- **Text provided**:
We have the linear regression model
\( X \) matrix with rows of input values
Columns can be:
- Numeric inputs
- Transformed numeric inputs
- Basis expansions
- Predictor variable interactions
In any event, the model is linear in the parameters
The aim (for this example) is to find parameter values that minimise RSS (or some loss function)

What haven't we considered?

Basically statistics' - no notable inference here/yet.

By making assumptions about input and output distributions we can calculate:
Variance of output
Standard errors for parameters
Confidence intervals for parameters (95% CI is roughly \( \pm \) 2 SE)
Prediction limits for models

Restriction to subsets of inputs

We're going to select simpler models. Various reasons:

Setting some coefficients to zero may increase bias, but decrease variance – improving predictive accuracy (lower generalisation error)
Concentrating on the important input variables can lead to better interpretation of the model (caveat emptor)
Easier computation

Often simply referred to as parsimony - which is deemed a good thing

Occam's razor: after William of Ockham “Entities must not be multiplied beyond necessity” (Non sunt multiplicanda entia sine necessitate) - although that's John Punch's (1639).

[Saved data entries]
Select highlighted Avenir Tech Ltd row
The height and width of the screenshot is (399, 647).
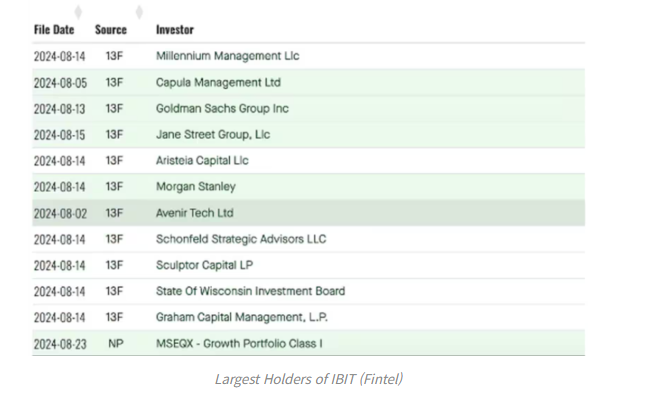pos(309,213)
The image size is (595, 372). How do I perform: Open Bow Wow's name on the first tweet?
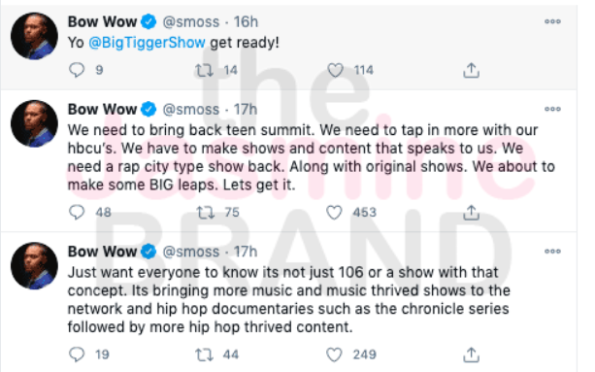click(102, 22)
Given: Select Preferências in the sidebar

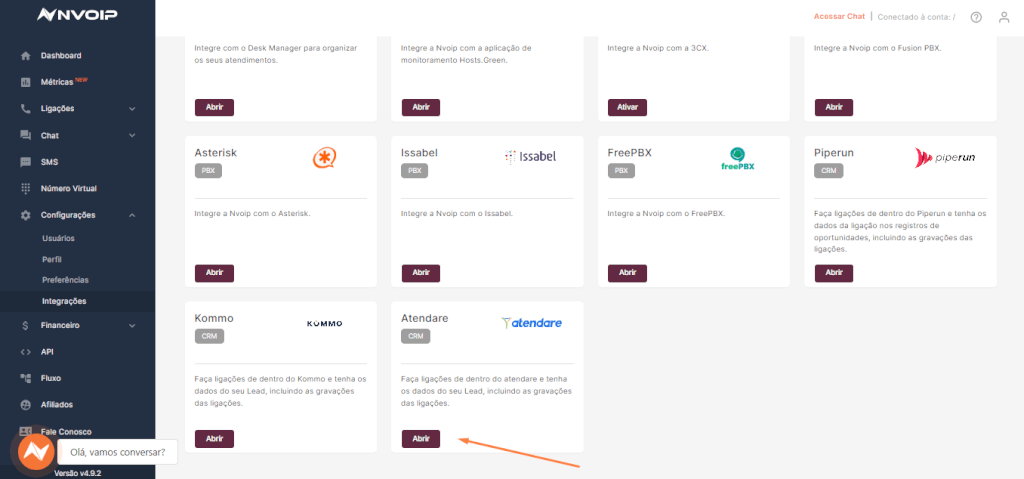Looking at the screenshot, I should [x=65, y=280].
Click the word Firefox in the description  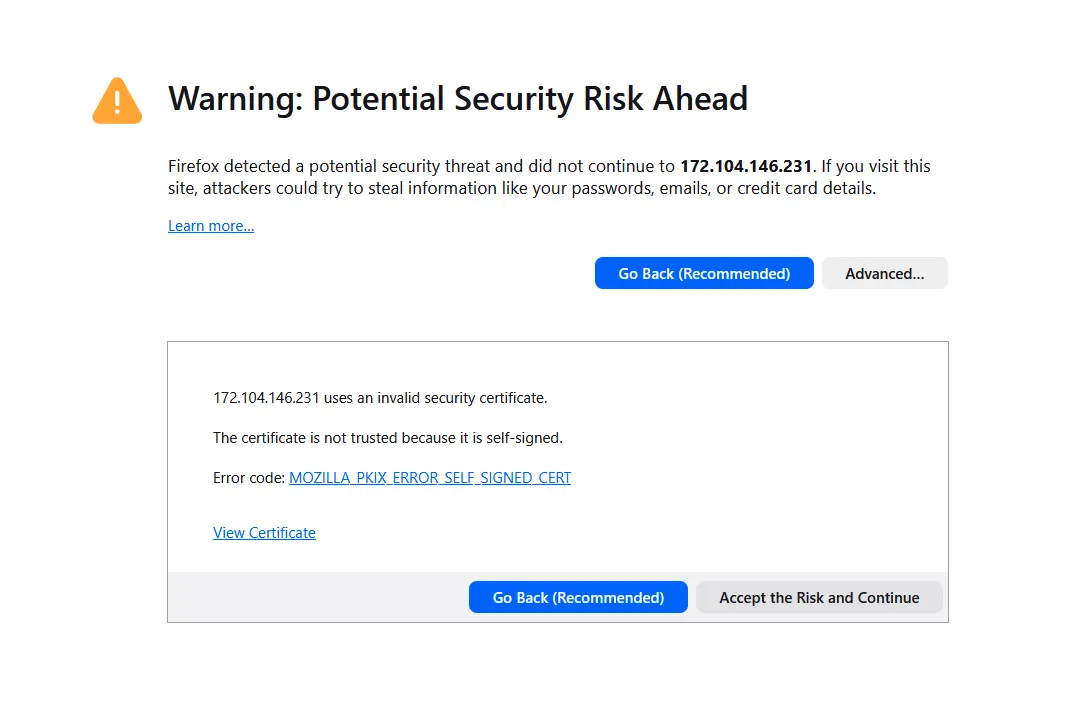pyautogui.click(x=196, y=166)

- **Exercise instructions**:
[1] In the linear regression notes, how wide is a 95% confidence interval for a parameter said to be, roughly?
[2] Write what comes next in the linear regression notes, picking up after their final sentence.
The entries have no connection to the linear regression notes.

- **Expected responses**:
[1] Roughly plus or minus 2 standard errors.

[2]
All possible subsets

Use a brute-force algorithmic approach to search through all possible models - obviously a difficult combinatoric problem. COnsider:

40 potential covariates which we will only consider as entering marginally i.e. as main effects gives about \( 10^{12} \) potential models.
Considering even only first order interactions for this problem makes much more massive (in the order of \( 10^{200} \) models).
Allowing a 100th of a second to fit each model our sun will have expired well before finishing.
There are algorithms (such as leaps and bounds) which have made this problem far more tractable, but 100+ variables is considered a big problem
The common algorithms are restricted to basic ordinary-least-squares problems.

Step selection methods

Very simple conceptually and are far smaller problems than searching all subsets.
They may not (probably won't) return the optimal' model
We must set our objective measure - such as the adjusted-\( R^2 \) or AIC

Forwards selection

Begin with a very simple model e.g. \( \mathbf{y}=\hat{\beta}_0 \)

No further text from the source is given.